On December 10, International Human Rights Day, the government of the Dominican Republic is set to promulgate a constitutional reform measure that could leave large numbers of Dominicans of Haitian descent stateless. The changes to nationality provisions, first approved in October 2009 by the country’s legislators, will redefine Dominican citizenship and deny children born on Dominican soil to immigrant parents “residing illegally” in the country their legal claim to Dominican nationality.
Over the past year the Dominican Republic has been de-nationalizing many of its citizens of Haitian descent, despite their constitutional right to nationality. Under the amended Constitution, there is fear that thousands more Dominicans of Haitian descent will be retroactively stripped of their Dominican nationality, placing them at risk of losing their fundamental rights to attend school, access adequate housing, health care, property, and freedom of movement. Further, the constitutional change will leave thousands of Dominicans suspected of Haitian ancestry vulnerable to the intermittent mass expulsion campaigns carried out by Dominican authorities, in which military and immigration police have been known to deport thousands of people who “look Haitian” or who have French last names, over the border into Haiti.

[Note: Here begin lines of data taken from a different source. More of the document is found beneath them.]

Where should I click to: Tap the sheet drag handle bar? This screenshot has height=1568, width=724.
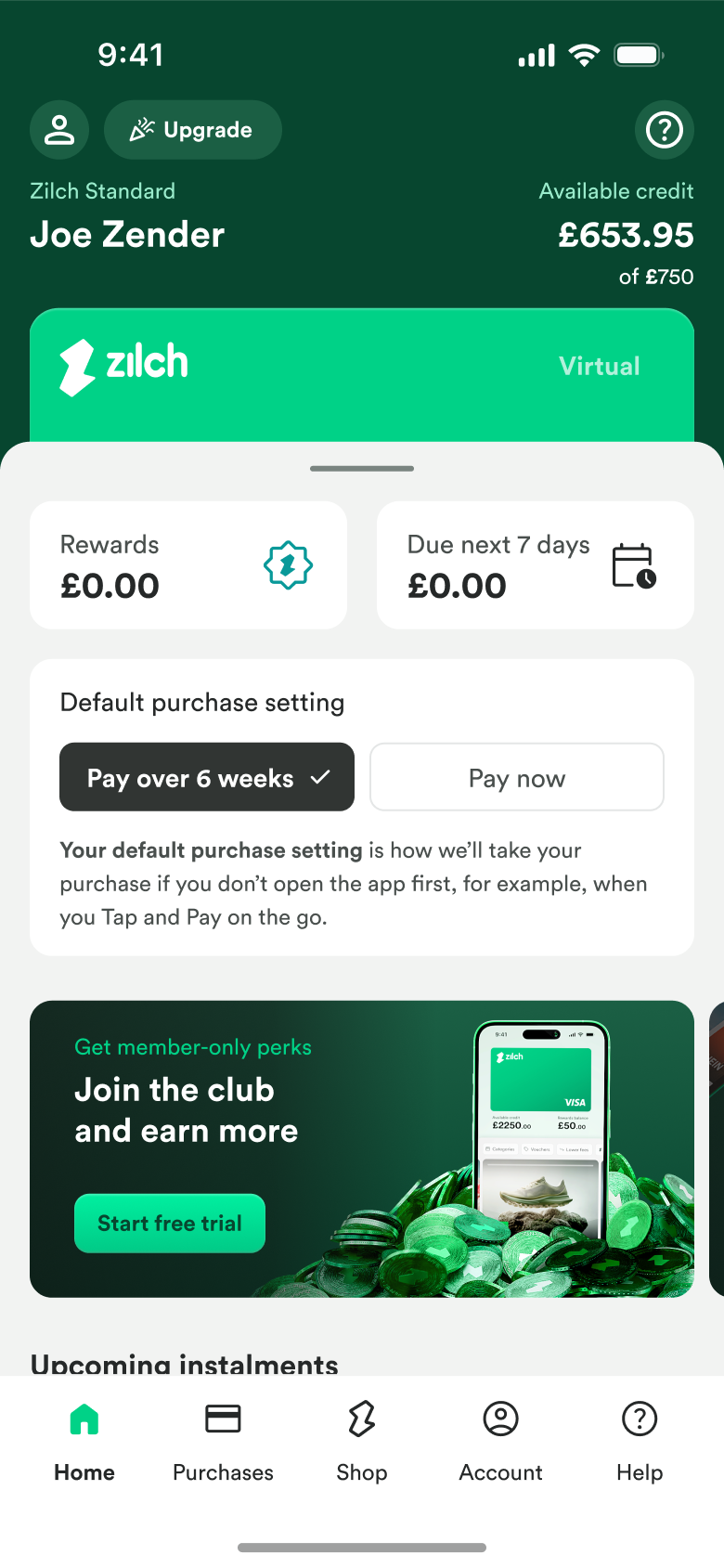coord(362,469)
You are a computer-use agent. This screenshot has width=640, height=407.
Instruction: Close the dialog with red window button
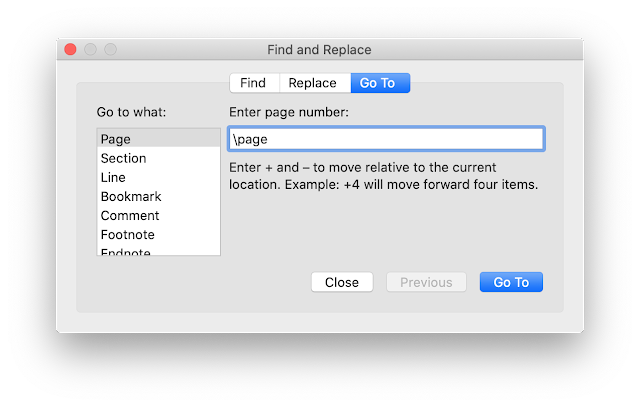tap(70, 49)
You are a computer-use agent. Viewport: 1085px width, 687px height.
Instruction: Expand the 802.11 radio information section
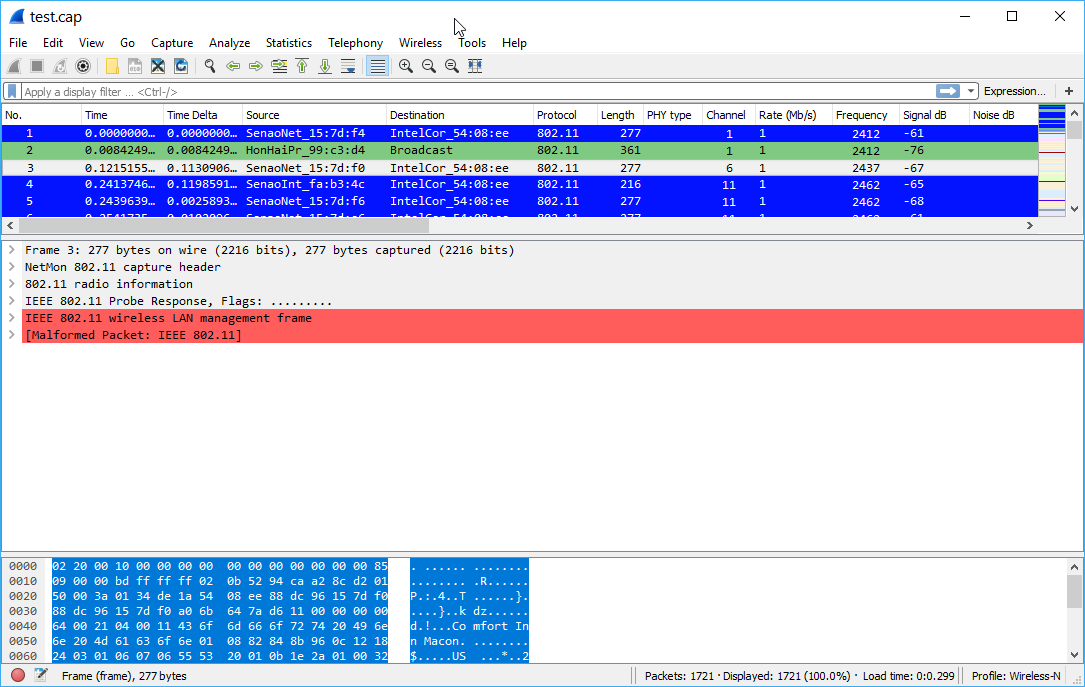11,283

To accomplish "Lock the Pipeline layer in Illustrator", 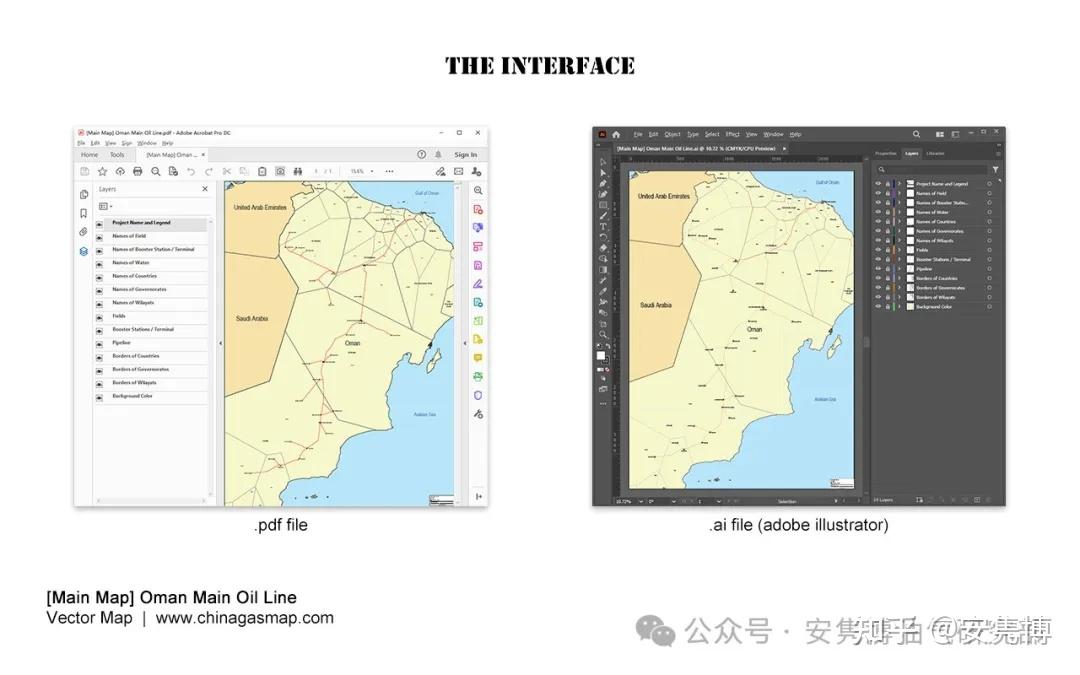I will pos(887,268).
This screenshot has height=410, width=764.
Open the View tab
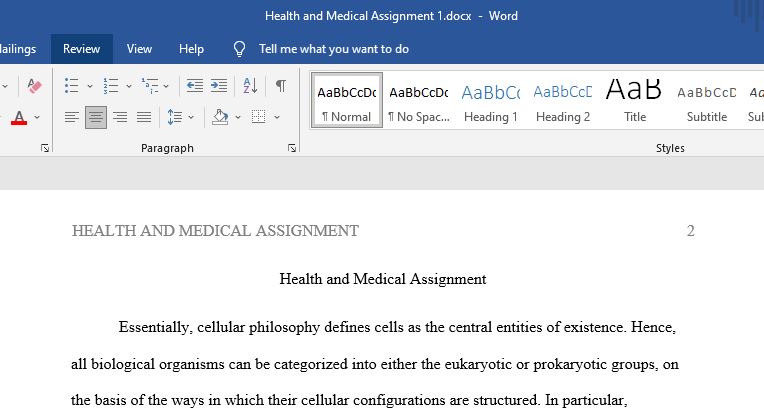tap(139, 49)
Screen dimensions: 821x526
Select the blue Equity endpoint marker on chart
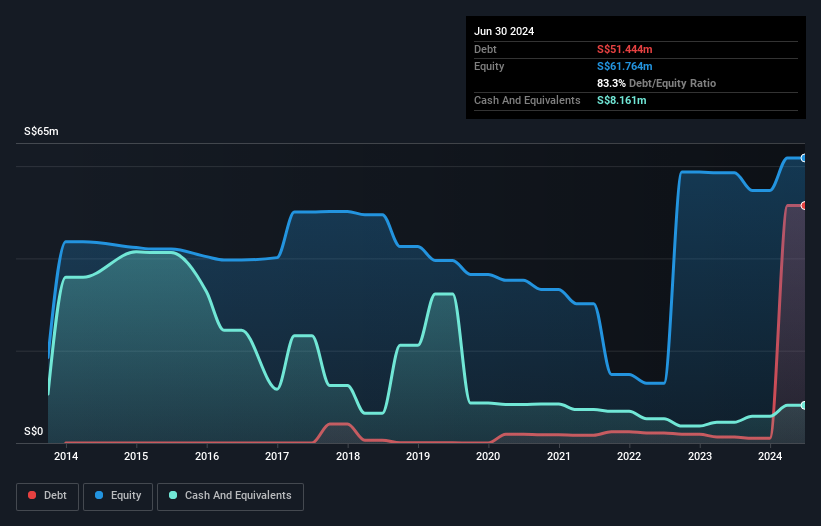[x=803, y=158]
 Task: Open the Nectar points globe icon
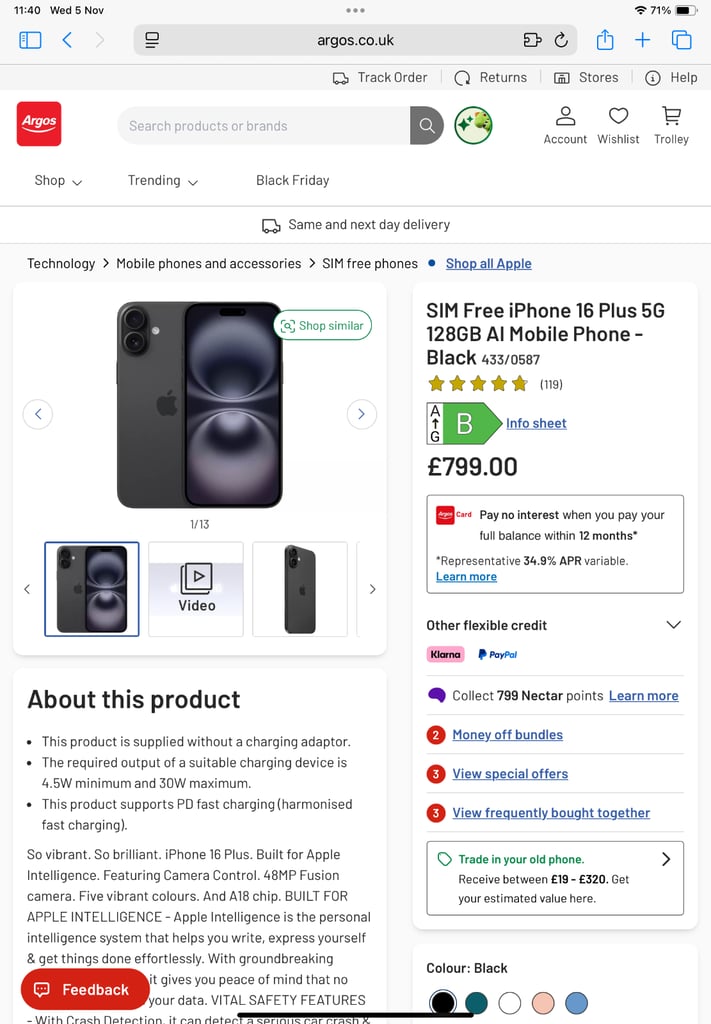point(473,125)
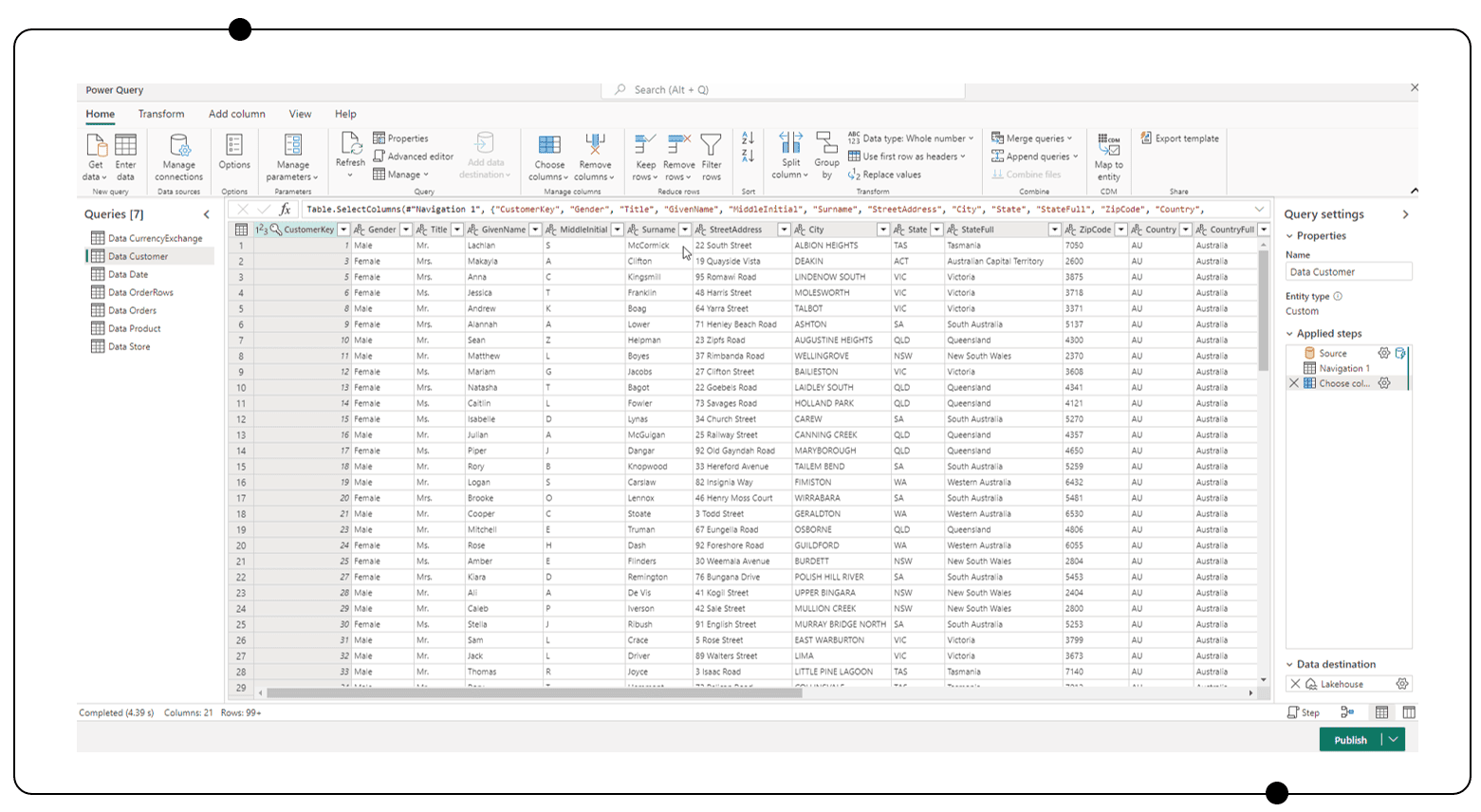The height and width of the screenshot is (812, 1481).
Task: Open the Gender column filter dropdown
Action: [406, 229]
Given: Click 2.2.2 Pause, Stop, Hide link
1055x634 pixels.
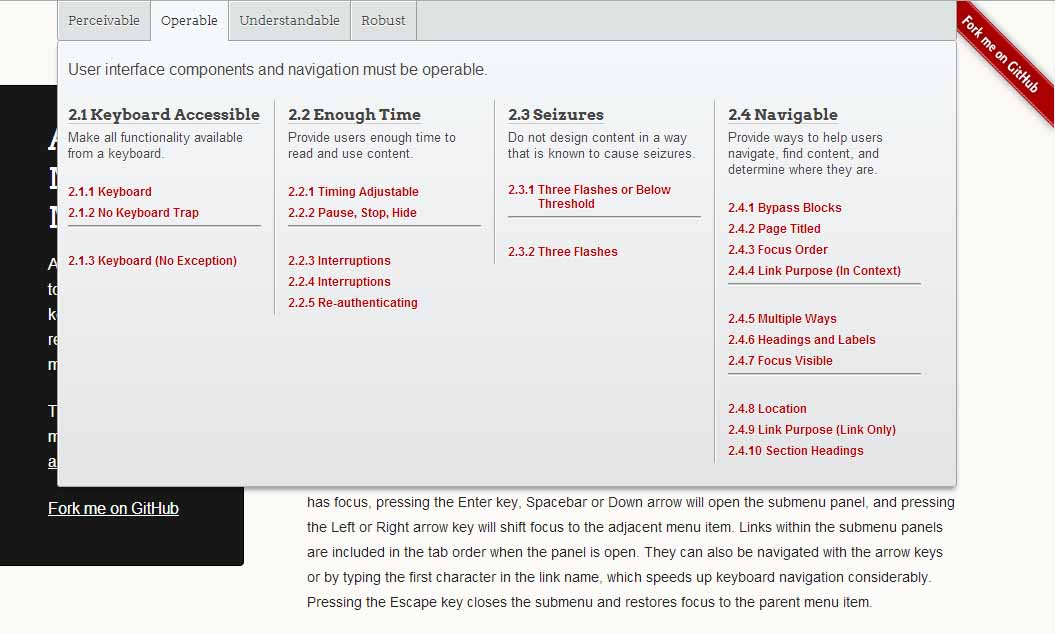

Human rights organizations throughout the Dominican Republic and around the world are alarmed by this decision because of the impact it will have on this already marginalized community. The new constitutional provisions on nationality are incompatible with international law, as the Inter-American Court of Human Rights has held that the migratory status of a person is not transmitted to their children. Any attempt by the Dominican Republic to apply this constitutional reform retroactively would constitute a clear violation of international law.
“The Dominican Republic has witnessed a steady drumbeat of discrimination against Dominicans of Haitian descent. Prior to this constitutional change, thousands have had their identity documents denied, or confiscated for no reason other than their ancestry,” said Monika Kalra Varma of the RFK Center for Justice and Human Rights.
Sonia Pierre, director of the Movement of Dominican-Haitian Women (MUDHA) and 2006 RFK Human Rights Laureate emphasizes that “The Dominican Government is not respecting peoples’ rights and dignity. Instead, the government is making a mockery of the population by promulgating this constitutional reform taking away rights to nationality precisely on human rights day.” Ms. Pierre adds that “Generations of Dominicans of Haitian descent have grown up as Dominican citizens – speaking Spanish, playing baseball, dancing merengue – with no links to Haiti, a foreign country to them. States cannot give citizenship to a person and then take it away.”
“This Constitutional amendment will sentence many members of an already vulnerable population to statelessness,” contends Melanie Teff of Refugees International. “The Dominican authorities cannot assume that all people of Haitian descent have the right to Haitian nationality. Many will be left in limbo, with no citizenship.”
“We are fearful that newly approved Article 16 of the Dominican Constitution will be applied in a way that denies people’s human right to a nationality and leave thousands of Dominicans of Haitian ancestry stateless,” said Dominican Jesuit Regino Martinez, SJ of Jesuit Refugee Service-DR (JRS-DR) and the Border Solidarity Network. JRS-DR, JRS-Haiti, and JRS-USA have all registered their concern over the new nationality provisions in the Dominican Constitution over the last month. Father Regino explains, “To leave children stateless is a grave violation, one that we are called upon to denounce in the name of justice and in the name of our faith.”